# ASSIGNMENT:
From the line below that contains "You are a computer-use" to the line that contains "Instruction: Open the", repeat every line exactly, both ends included, and nothing else.

# DATASET CONTENT:

+++

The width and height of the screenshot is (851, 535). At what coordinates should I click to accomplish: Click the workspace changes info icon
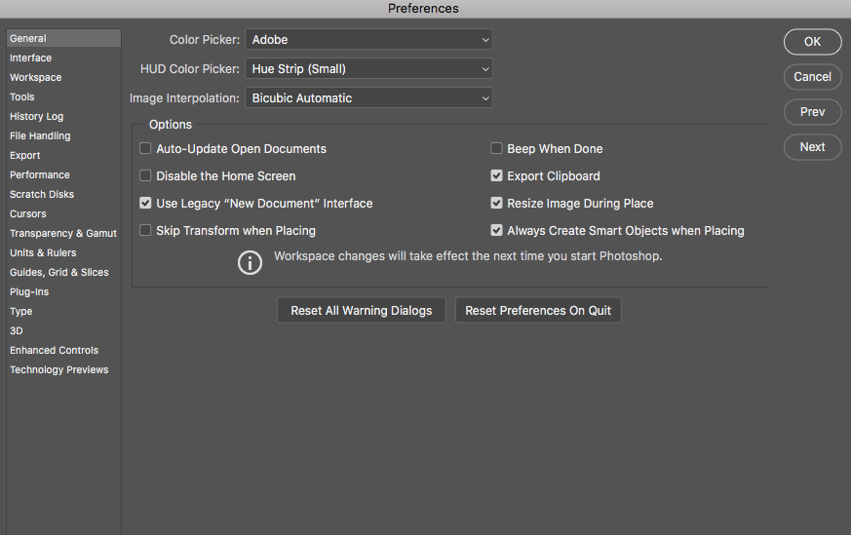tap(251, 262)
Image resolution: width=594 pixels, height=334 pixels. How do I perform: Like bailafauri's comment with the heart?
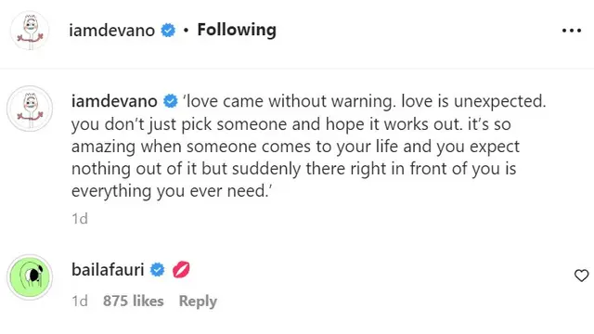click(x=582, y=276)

+++

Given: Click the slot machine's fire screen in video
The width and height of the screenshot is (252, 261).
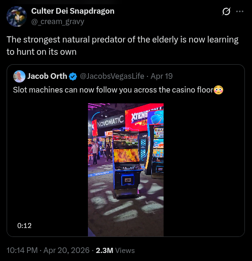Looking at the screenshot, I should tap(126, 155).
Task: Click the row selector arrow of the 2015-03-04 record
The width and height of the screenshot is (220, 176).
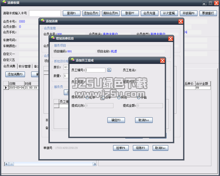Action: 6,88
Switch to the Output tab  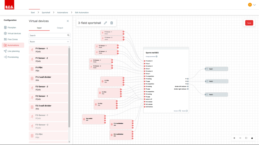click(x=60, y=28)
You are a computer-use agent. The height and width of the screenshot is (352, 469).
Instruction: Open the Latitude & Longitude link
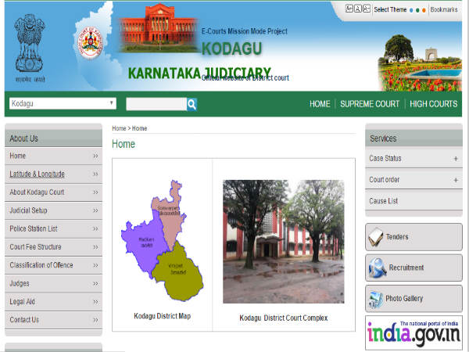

+++

# OUTPUT BELOW:
You are a computer-use agent. The height and width of the screenshot is (352, 469).
Instruction: Open the Latitude & Longitude link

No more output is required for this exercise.